> _Work request 1_:
Answer these questions from the passage on motherhood:
(a) How old is the writer's son?
(b) Which animal is named for feet that can take one strong stand?
(c) What other job does the writer carry on in parallel with mothering?
> _Work request 2_:
List every body part that the passage on motherhood says a mother needs.
> _Work request 3_:
Reproduce the passage on motherhood between "I have understood" and "and little skill.", inclusive.

> _Passage shown_:
+ + + + +

So far, being a mom has been the most deeply feminine and meaningful part of my life. I feel contended with my life and I cannot even imagining life without my son.It feels like he was always by my side and he will be.I am mother of a 17-month old jolly boy and I just love being his MOTHER. But to be honest, my definition of motherhood changes every day. In one moment I feel myself so full of love when my son gives me a peck on my cheeks without any reason. Only few minutes after, his naughty acts and childish habits get me so irritated that I could literally scream. He just does not listen to me sometimes while showers his innocent obedience on me some other times.If you asks me how my mothering experience was when my son was a newborn, I would probably say exhausting, depressing, sleep depriving and confusing. But now, the little one has become a toddler, I have got a changed perception regarding motherhood. It's joyful, playful and fascinating now. And I am sure it would definitely enhance this joy-filed experience as my tot would grow up and achieve new milestones of his life.
I have understood that it’s a joy that is not always fun. It is not even always fulfilling. It’s strictly challenging 24/7 and forever job which I am in parallel carrying with my other corporate sector job. A mother needs have the hands of a multitude of workers to fill all her kid’s needs, with power that makes her kids feel safe and protected, as well as sometimes a bit fearful because that is actually healthy respect. She needs to have feet that are quick as a deer's but that can also take one strong stand when it really matters, like an elephant! Ears that hear even the unspoken words, eyes that see all and comprehend more. A tongue that can coo sweet nothings to baby and harsh lines to an attitudinal teen! A stomach that can tolerate vomit anywhere, poop anytime and of any shade, and food made by questionably clean hands and little skill.

+ + + + +

> _Provided material_:

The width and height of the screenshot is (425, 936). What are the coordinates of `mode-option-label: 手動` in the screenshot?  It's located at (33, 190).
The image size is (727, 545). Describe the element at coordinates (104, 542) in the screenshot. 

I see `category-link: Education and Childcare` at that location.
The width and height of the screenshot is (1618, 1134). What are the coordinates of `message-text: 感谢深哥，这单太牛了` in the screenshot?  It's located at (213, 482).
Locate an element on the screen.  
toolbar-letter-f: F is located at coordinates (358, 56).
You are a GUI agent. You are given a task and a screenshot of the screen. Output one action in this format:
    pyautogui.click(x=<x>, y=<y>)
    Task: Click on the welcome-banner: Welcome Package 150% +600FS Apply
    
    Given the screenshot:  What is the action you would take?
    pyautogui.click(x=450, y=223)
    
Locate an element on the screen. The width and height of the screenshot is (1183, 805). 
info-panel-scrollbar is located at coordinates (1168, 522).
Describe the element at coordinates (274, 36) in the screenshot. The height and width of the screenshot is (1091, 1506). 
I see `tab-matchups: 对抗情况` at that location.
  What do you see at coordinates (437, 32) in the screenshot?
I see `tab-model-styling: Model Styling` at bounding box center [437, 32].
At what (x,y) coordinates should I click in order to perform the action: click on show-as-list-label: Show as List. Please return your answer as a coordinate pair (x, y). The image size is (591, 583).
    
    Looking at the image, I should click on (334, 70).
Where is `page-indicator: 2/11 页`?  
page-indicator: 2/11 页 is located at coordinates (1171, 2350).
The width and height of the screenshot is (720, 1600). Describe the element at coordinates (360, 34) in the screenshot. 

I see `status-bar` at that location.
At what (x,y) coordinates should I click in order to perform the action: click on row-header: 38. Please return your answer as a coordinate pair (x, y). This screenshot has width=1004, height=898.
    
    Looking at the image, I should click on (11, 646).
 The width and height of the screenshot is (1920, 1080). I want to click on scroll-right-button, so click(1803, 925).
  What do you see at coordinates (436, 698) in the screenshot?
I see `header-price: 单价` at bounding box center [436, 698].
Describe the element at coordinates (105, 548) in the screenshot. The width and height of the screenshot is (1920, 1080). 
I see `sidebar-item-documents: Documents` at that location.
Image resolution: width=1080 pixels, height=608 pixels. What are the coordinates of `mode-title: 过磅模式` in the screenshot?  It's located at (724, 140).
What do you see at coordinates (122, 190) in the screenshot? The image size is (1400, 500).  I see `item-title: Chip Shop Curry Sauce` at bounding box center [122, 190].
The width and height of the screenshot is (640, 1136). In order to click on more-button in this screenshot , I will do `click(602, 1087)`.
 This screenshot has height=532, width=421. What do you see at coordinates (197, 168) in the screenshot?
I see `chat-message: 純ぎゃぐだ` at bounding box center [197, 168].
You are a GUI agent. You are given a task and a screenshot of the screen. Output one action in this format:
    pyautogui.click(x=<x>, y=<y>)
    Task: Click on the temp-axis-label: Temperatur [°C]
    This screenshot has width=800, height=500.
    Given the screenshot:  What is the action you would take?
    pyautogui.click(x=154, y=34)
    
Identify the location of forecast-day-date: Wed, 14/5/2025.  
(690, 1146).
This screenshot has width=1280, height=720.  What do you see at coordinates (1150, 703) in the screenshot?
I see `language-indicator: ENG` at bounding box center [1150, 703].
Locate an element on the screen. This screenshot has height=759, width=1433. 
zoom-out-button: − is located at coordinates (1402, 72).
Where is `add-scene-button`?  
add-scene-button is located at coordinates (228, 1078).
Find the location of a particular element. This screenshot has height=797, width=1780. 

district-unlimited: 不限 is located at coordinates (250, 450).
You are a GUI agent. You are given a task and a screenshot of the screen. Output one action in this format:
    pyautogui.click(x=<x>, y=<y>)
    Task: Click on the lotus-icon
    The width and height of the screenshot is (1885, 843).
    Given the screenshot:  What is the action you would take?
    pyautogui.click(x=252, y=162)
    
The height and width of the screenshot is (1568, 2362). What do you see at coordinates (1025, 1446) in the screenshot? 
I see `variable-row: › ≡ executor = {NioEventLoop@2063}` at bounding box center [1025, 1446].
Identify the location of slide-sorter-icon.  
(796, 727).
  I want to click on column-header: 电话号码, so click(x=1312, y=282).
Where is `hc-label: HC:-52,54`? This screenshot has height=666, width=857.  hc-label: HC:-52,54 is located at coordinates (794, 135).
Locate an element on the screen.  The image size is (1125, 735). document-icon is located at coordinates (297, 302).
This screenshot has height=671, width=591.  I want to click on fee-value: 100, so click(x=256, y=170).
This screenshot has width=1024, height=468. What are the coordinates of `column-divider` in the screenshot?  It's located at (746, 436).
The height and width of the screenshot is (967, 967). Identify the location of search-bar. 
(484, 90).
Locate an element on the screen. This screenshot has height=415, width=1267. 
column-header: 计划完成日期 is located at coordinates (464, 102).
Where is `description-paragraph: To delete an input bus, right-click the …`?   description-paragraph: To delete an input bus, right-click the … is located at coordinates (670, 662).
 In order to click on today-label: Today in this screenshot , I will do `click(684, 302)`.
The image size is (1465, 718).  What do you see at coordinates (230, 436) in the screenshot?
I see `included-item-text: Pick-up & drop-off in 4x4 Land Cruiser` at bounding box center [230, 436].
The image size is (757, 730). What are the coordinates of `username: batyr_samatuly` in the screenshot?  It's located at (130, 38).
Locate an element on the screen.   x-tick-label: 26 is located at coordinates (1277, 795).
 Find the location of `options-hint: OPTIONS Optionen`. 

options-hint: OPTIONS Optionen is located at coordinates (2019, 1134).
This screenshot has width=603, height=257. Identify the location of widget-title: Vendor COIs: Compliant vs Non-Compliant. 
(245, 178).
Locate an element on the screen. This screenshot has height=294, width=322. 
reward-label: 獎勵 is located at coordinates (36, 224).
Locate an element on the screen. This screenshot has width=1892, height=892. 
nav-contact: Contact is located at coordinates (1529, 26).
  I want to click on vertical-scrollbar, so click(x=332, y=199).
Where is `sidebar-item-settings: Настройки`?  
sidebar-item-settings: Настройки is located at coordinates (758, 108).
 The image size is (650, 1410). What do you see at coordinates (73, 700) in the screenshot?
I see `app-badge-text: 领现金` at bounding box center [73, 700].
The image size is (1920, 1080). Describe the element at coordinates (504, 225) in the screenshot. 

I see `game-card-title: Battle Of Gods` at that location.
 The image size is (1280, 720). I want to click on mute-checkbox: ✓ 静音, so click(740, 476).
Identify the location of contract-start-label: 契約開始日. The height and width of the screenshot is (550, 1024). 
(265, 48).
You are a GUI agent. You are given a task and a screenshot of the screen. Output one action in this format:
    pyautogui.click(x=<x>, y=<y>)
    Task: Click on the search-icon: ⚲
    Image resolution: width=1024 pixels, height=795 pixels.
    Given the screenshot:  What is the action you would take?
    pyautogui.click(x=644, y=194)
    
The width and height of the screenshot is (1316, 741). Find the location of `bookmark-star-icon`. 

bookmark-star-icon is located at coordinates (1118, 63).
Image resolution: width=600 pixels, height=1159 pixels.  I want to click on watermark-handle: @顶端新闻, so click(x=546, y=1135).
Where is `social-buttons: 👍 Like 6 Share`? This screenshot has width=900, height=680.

+ + + + +

> _Response 1_:
(a) 17 months old
(b) An elephant
(c) A corporate sector job

> _Response 2_:
Hands, feet, ears, eyes, a tongue, a stomach

> _Response 3_:
I have understood that it’s a joy that is not always fun. It is not even always fulfilling. It’s strictly challenging 24/7 and forever job which I am in parallel carrying with my other corporate sector job. A mother needs have the hands of a multitude of workers to fill all her kid’s needs, with power that makes her kids feel safe and protected, as well as sometimes a bit fearful because that is actually healthy respect. She needs to have feet that are quick as a deer's but that can also take one strong stand when it really matters, like an elephant! Ears that hear even the unspoken words, eyes that see all and comprehend more. A tongue that can coo sweet nothings to baby and harsh lines to an attitudinal teen! A stomach that can tolerate vomit anywhere, poop anytime and of any shade, and food made by questionably clean hands and little skill.